During the darkest periods of the Cold War, parallels were sometimes drawn to World War I. Armed conflict, it was said, could break out, as it had in 1914, through miscalculation, rhetorical posturing, and the technological imperatives of the new weapons. What was not imagined, however, was that the Cold War might suddenly come to an end in a way strikingly similar to that in which the war had ended on the eastern front in 1918: through the internal collapse and unconditional withdrawal of one of the belligerents.
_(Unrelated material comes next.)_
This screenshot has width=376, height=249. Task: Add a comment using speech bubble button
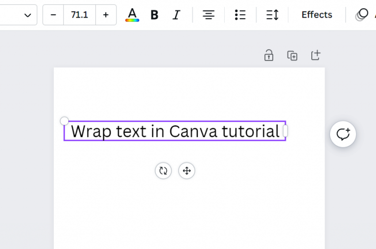[x=343, y=134]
That one of the two superpowers might simply retire from the contest, that it would lose its empire and its internal cohesion, seemed no less improbable seventy-five years ago than, in a different context, does the demise of its successor today.

The collapse of the Russian state, which allowed the Bolsheviks to seize power, and the withdrawal of Russia from the war after the surrender at Brest-Litovsk, resulted from the rigidities of autocratic rule, the costs of fighting an interminable war, and the loss of faith by the nation's elite in the system itself. After the event, what had hitherto seemed unthinkable became strikingly obvious: Of course the Russian state, so outwardly formidable and unyielding, was merely a shell. Beneath the facade of invincibility, however, it was ripe for disintegration. It was almost inevitable, considering the toll of war, that the Romanov dynasty would fall. Was this not evident? Yet, of course, it was not evident at the time because virtually no one in a position of power wanted to believe it.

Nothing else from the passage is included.